We're not talking about a split-second decision here while a fraying rope is about to snap -- we're talking about people who have at least six hours to sit there and ponder the possibility of killing each other, or come up with a plan to overwhelm the one guy who wants them to turn on each other.
It's one thing to have characters die in brutal ways for the sake of a horror movie, it's another thing for characters to do spectacularly stupid things to make it easy for the killer to succeed.
This is not rocket science:
1) Get everyone into a bathroom with no windows, sweep it for cameras, then turn on the shower and sink at full blast so the killer cannot overhear anything, even if he's got the room bugged. (Clearly he had at least the living room and other common areas bugged.)
2) Find out who's being emotional or trying to be the hero, smack them in the face, and tell them they have no option other than to shut up, listen, and follow instructions.
3) Punch fatty in the face as many times as it takes to get him to shut up.
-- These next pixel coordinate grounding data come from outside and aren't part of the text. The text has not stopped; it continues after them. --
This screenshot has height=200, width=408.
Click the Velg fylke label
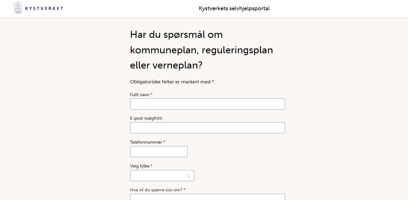[x=140, y=166]
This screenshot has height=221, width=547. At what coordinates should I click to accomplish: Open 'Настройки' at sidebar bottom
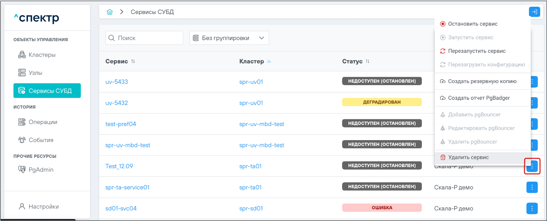[43, 206]
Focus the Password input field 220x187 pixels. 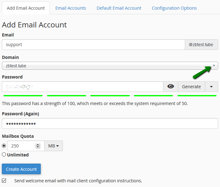[x=82, y=87]
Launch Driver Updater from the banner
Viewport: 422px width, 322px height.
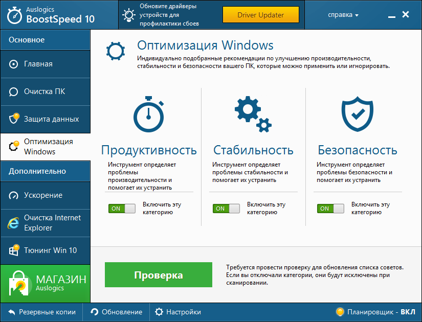point(261,15)
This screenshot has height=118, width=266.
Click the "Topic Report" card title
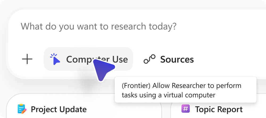pyautogui.click(x=219, y=109)
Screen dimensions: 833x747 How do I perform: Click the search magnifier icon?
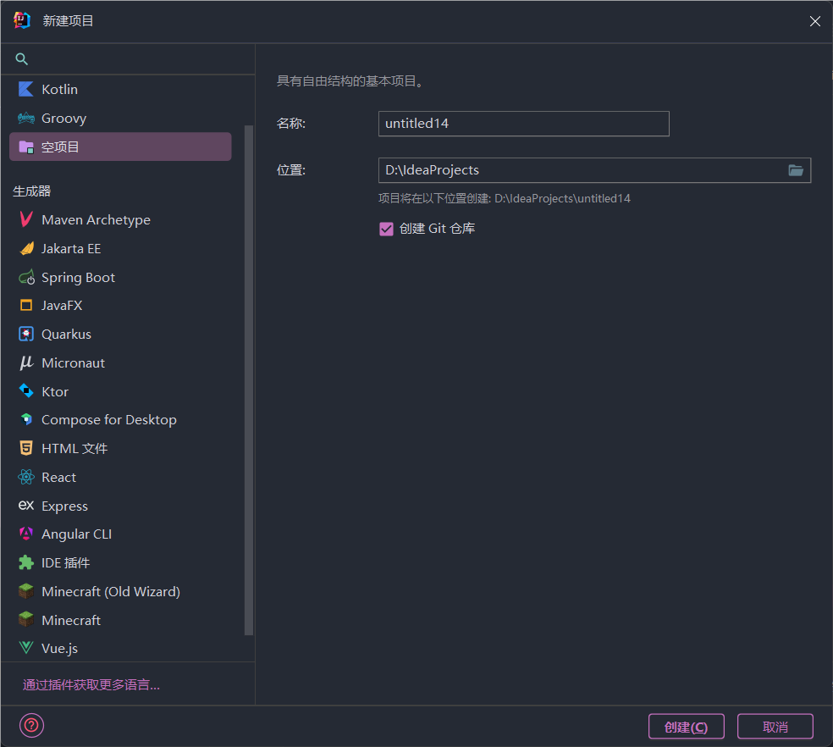click(x=22, y=59)
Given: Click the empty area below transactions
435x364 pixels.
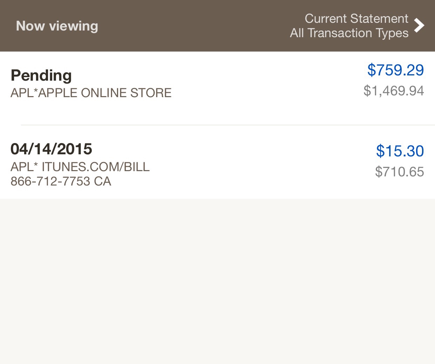Looking at the screenshot, I should point(217,281).
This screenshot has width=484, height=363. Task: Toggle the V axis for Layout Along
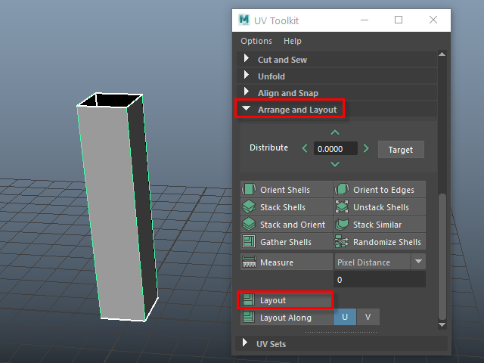point(368,318)
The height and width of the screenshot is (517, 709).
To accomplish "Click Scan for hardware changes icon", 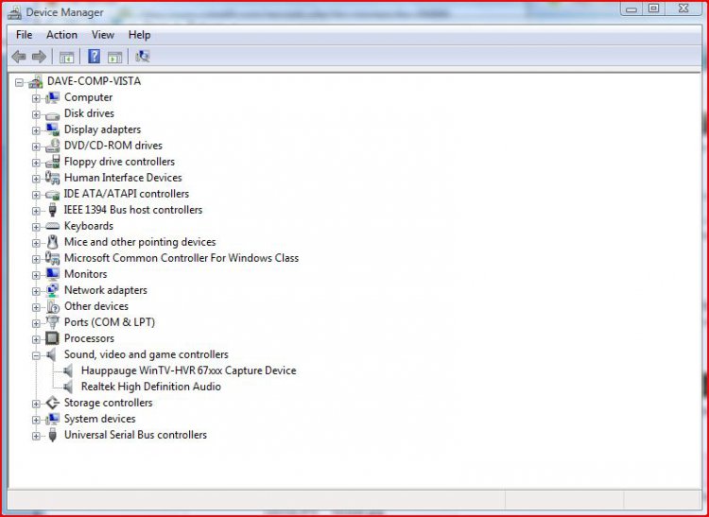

Knock him out if need be. The point is, he needs to be stopped and cannot be relied on, and his panic is causing discord and harming the rest of the group. He has to be stopped or taken out of the equation.
4) Figure out a way to flush out the killer. This is NOT difficult at all. Send someone toward the van and/or motorcycle, force the killer to reveal his position by taking warning shots, and flank him. You have a gun. Give it to the person who is going to flank him. You already know the killer will take warning shots first, as demonstrated earlier.
5) Subdue the killer. Shoot him if you have to. Do whatever you have to do to extract information about traps, disabled vehicles, etc. Drag him to his own bear trap and offer to introduce him to his friend if necessary until he provides all the information.
6) Tie up the killer, put him in the back of the van, and drive to the nearest police station.
End of.
Again, it's one thing to pen a solid horror movie, and it's another thing to write a script that requires characters to shut down their brains because you couldn't think of a better way for the killer to operate.